Studio album by Paul Hartnoll
- Released: 28 May 2007
- Genre: Electronica, 21st-century classical music
- Label: ACP Recordings
- Producer: Paul Hartnoll, Chris Elliott

Paul Hartnoll chronology
| Blue Album (2004) | ''The Ideal Condition'' (2007) | Wonky (2012) |

Singles from The Ideal Condition
- "Patchwork Guilt" Released: 11 December 2006; "Please" Released: 7 May 2007;

= The Ideal Condition =

The Ideal Condition is the first solo album from Paul Hartnoll who, along with his brother Phil, formed the electronic band Orbital.

The album was released on May 28, 2007 and features vocals from Cure frontman Robert Smith ("Please"), The Metro Voices Choir, Joseph Arthur ("Aggro"), Lianne Hall ("For Silence") and Akayzia Parker ("Nothing Else Matters").

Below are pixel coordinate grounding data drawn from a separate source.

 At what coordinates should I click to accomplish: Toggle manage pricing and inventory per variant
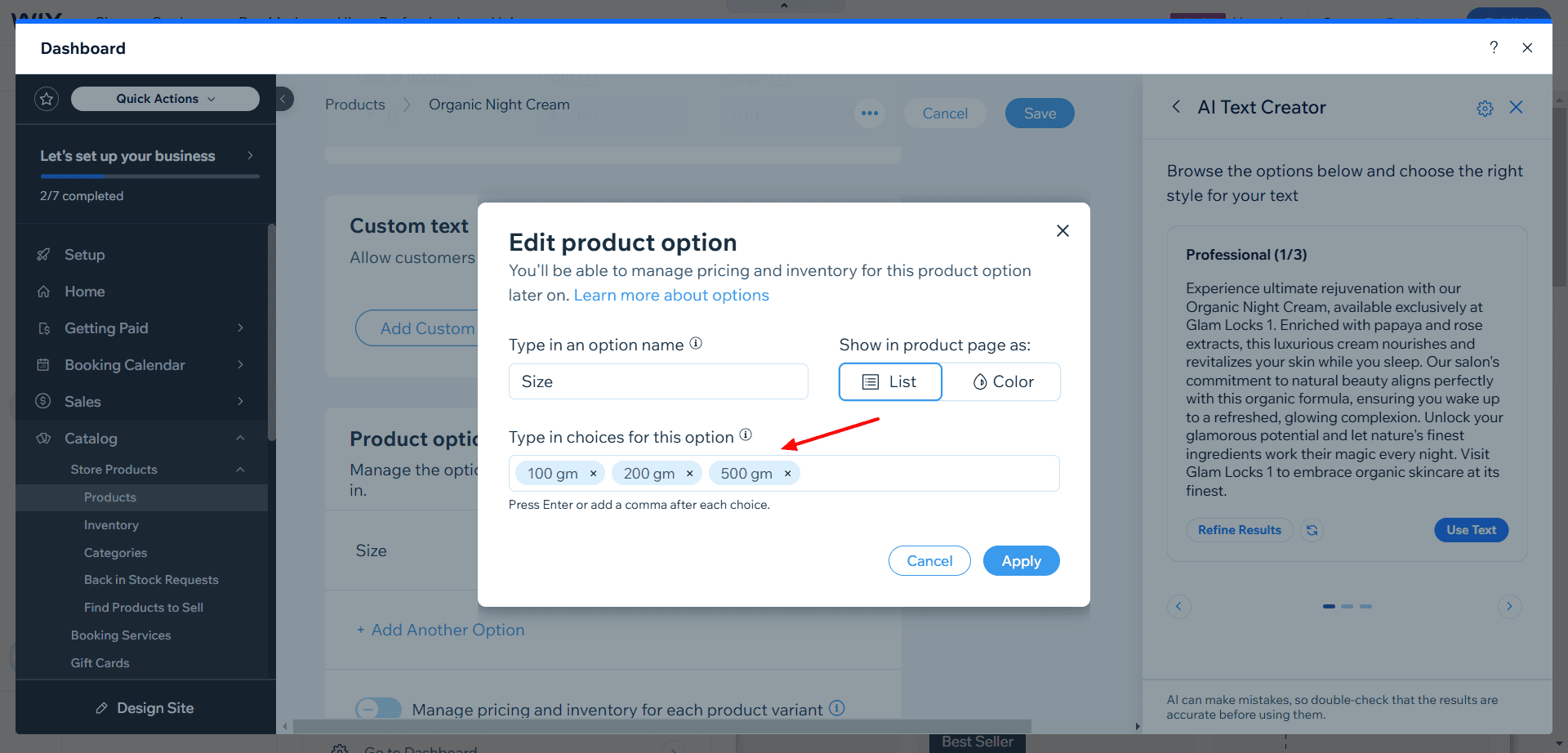point(378,709)
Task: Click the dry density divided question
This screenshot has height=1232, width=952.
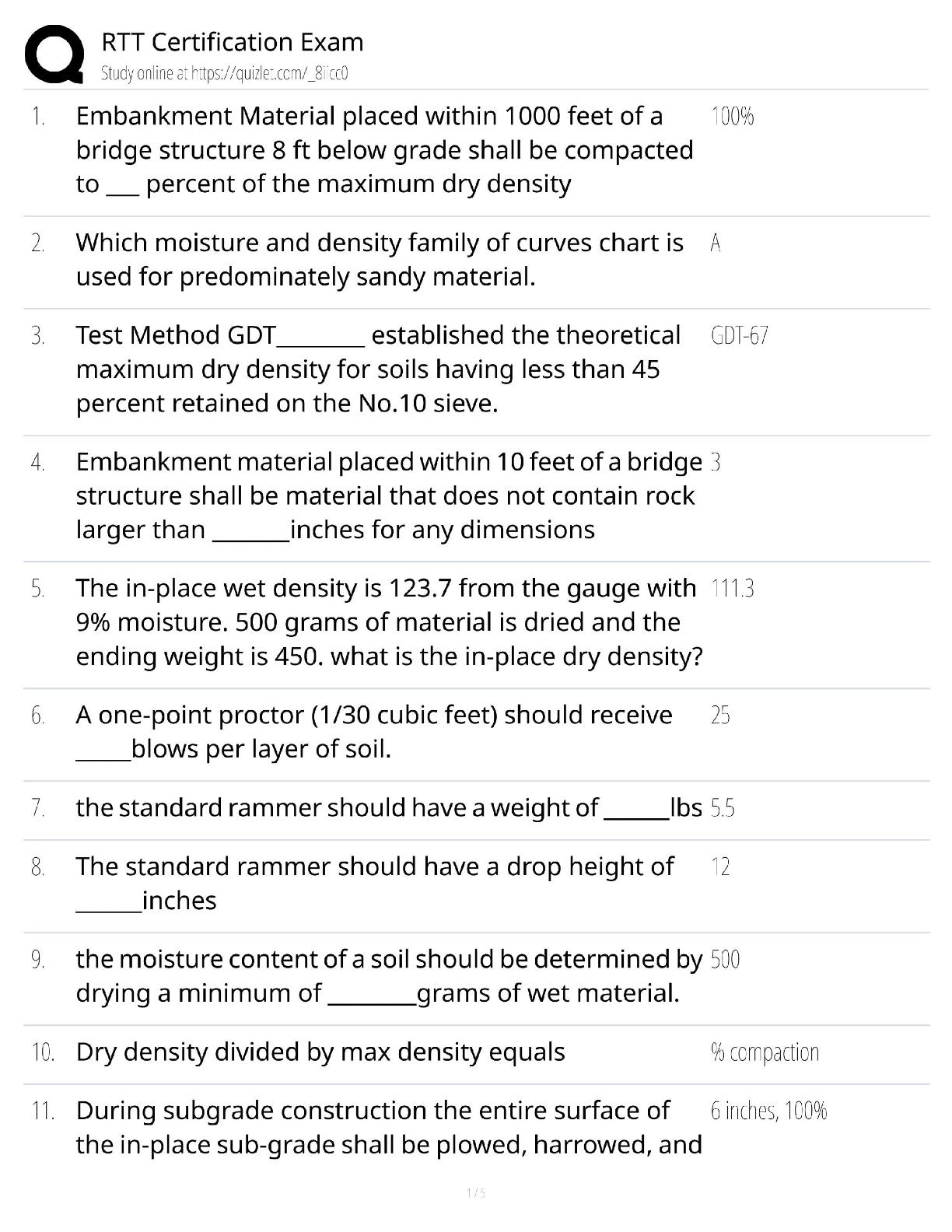Action: click(x=320, y=1052)
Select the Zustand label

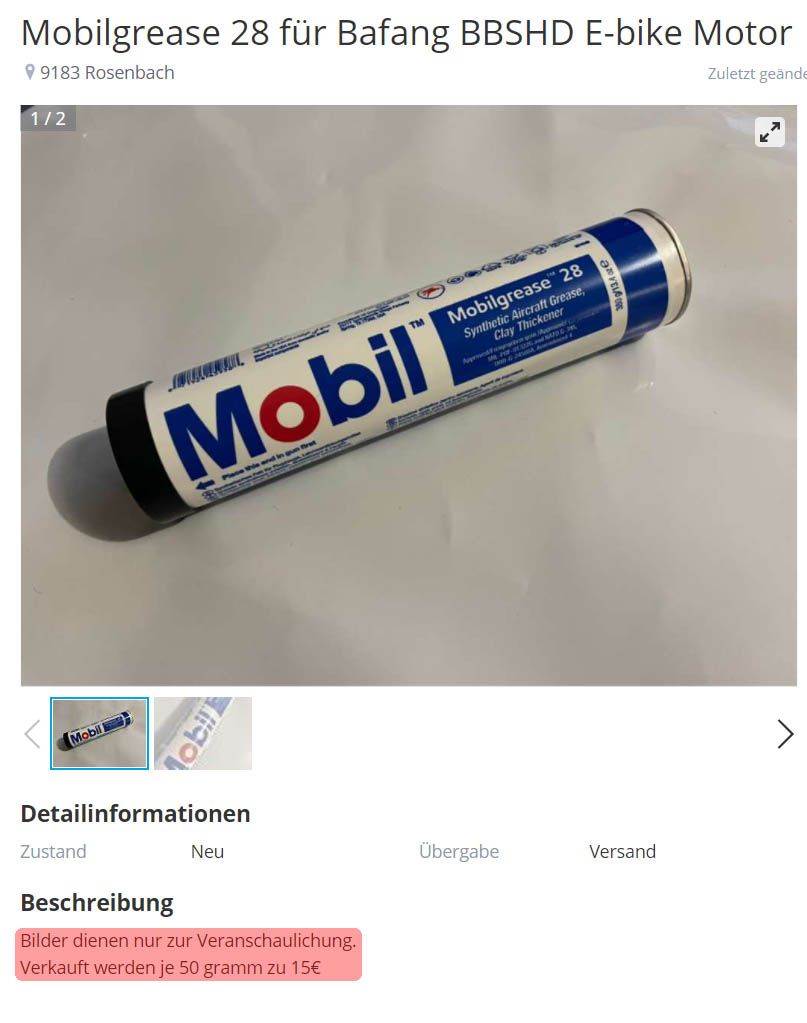coord(53,851)
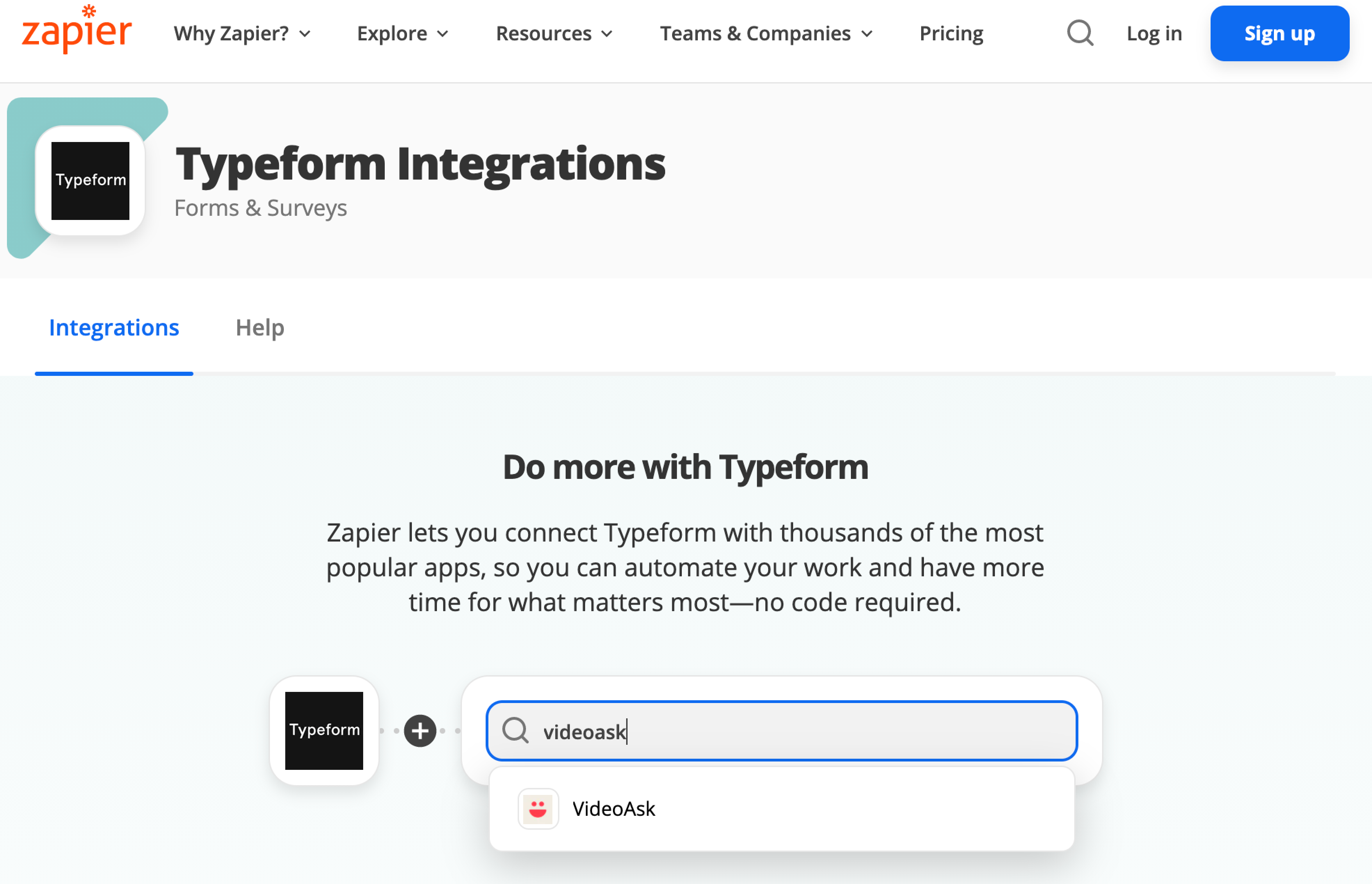
Task: Switch to the Integrations tab
Action: click(114, 328)
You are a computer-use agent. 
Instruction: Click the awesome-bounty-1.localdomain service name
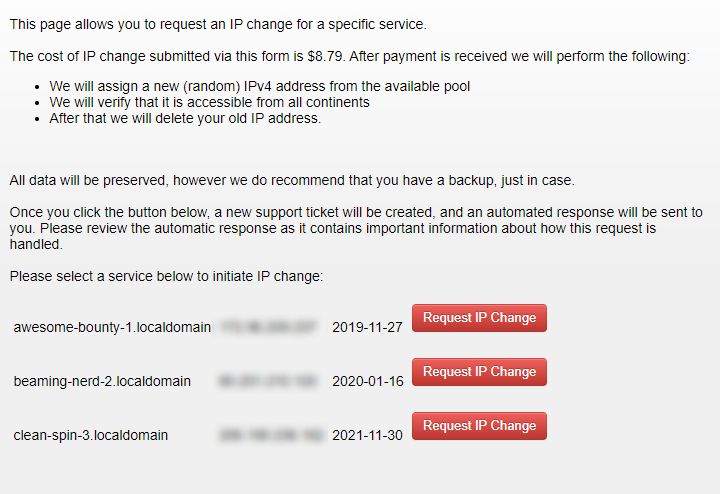[112, 327]
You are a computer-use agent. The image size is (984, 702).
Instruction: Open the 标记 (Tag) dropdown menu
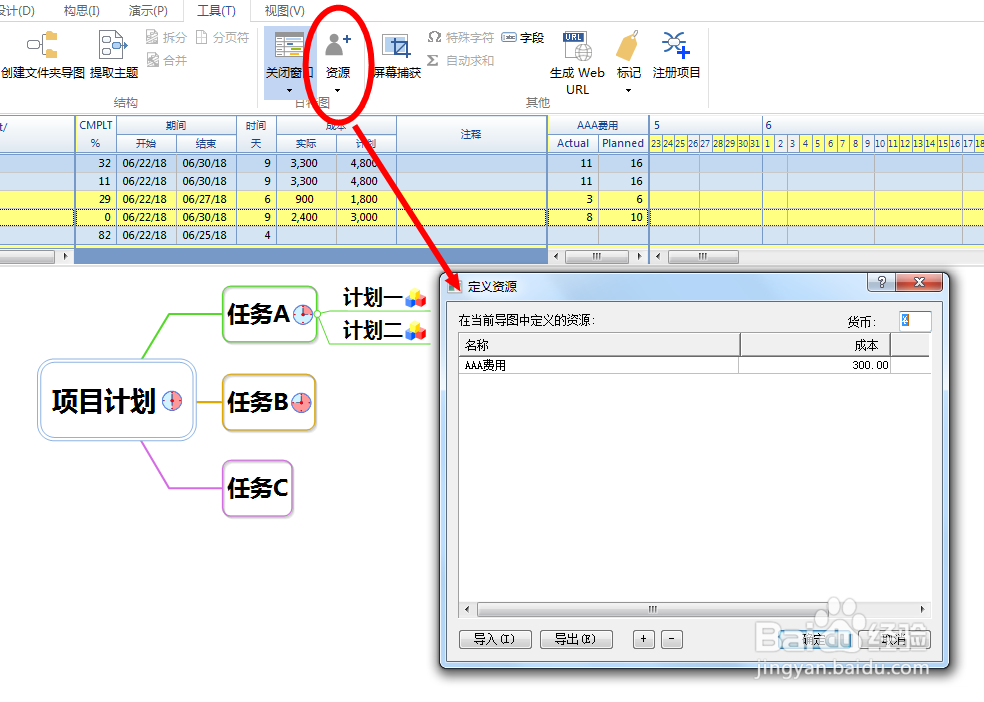628,90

The track "Please" was later reworked for the album 8:58, Paul Hartnoll's new project.

Professional ratings
Review scores
| Source | Rating |
| musicOMH |  |
| The Guardian |  |

==Track listing==

| No. | Title | Length |
|---|---|---|
| 1. | "Haven't We Met Before?" | 4:26 |
| 2. | "For Silence" (featuring Lianne Hall) | 4:03 |
| 3. | "Simple Sounds" | 4:55 |
| 4. | "Please" (featuring Robert Smith and Lianne Hall) | 4:04 |
| 5. | "The Unsteady Waltz" | 4:30 |
| 6. | "Nothing Else Matters" (featuring Akayzia Parker) | 4:09 |
| 7. | "Patchwork Guilt" | 4:48 |
| 8. | "Aggro" (featuring Joseph Arthur) | 4:20 |
| 9. | "Dust Motes" | 5:22 |

==Appearances in other media==
"For Silence" was featured in the Xbox Live Arcade, PlayStation Network, and PC game Chime.